- _TASK TO CARRY OUT_:
Each entry is to be retyped exactly as it appears. Leave the images out.
(DATA SHOWN Opens)
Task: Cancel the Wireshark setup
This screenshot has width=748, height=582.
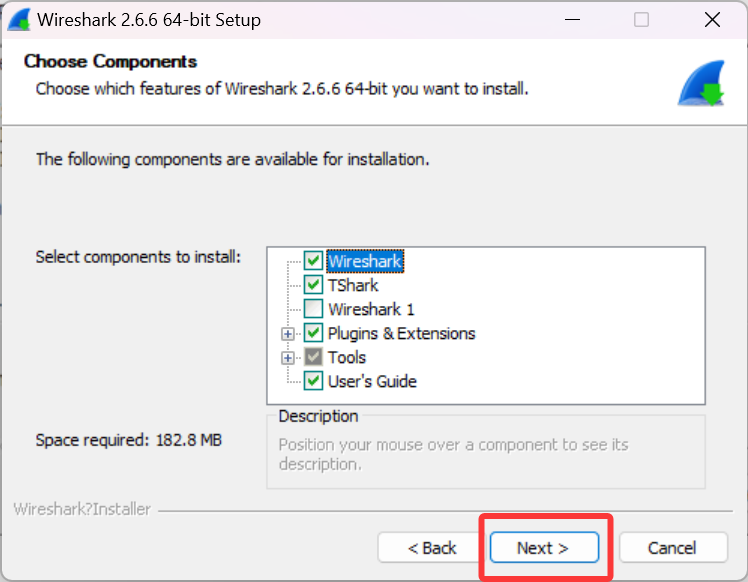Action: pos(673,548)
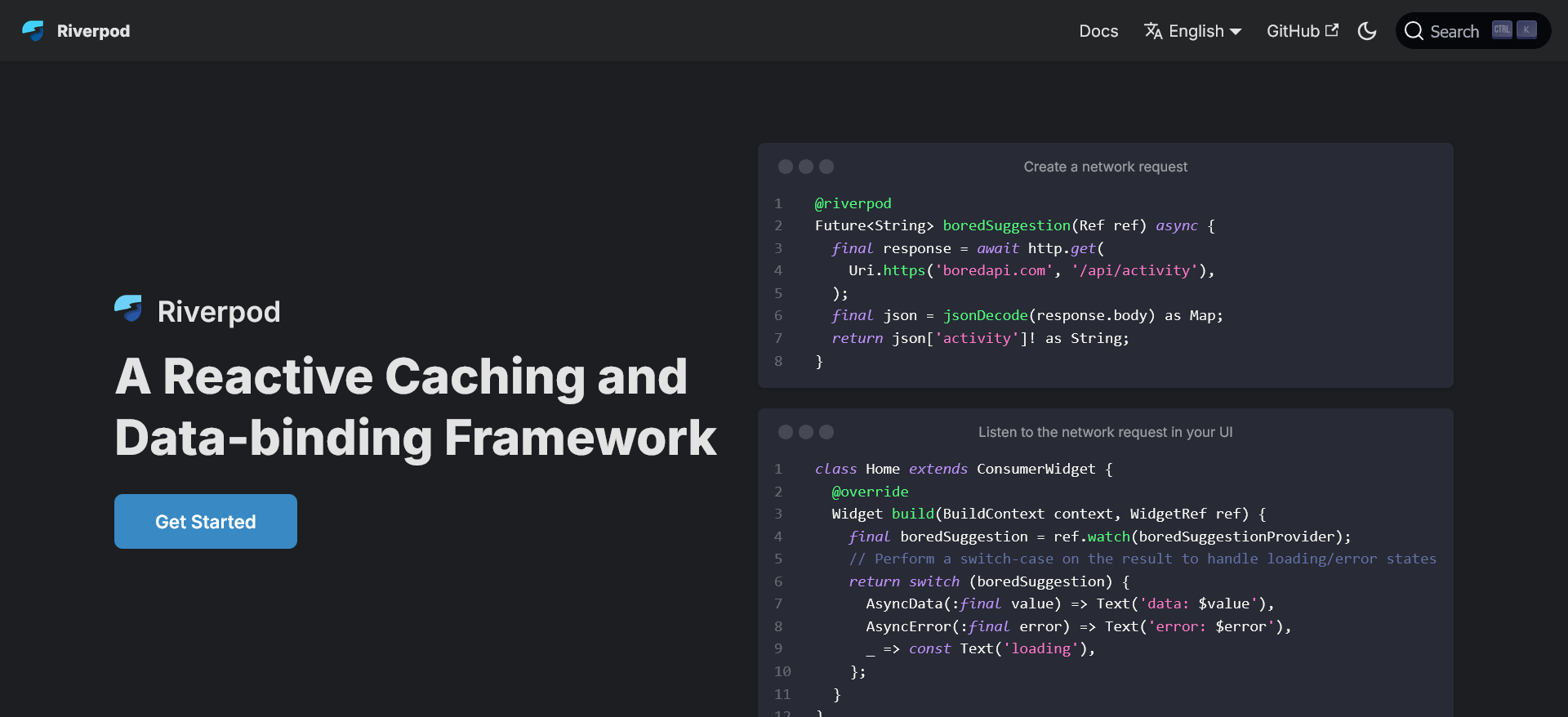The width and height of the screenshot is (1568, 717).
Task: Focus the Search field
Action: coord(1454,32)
(DATA SHOWN Closes)
- _ANSWER TO THIS PROBLEM_:
Task: Cancel the Wireshark setup
This screenshot has width=748, height=582.
Action: pos(673,548)
The width and height of the screenshot is (1568, 717).
Task: Focus the Search field
Action: coord(1454,32)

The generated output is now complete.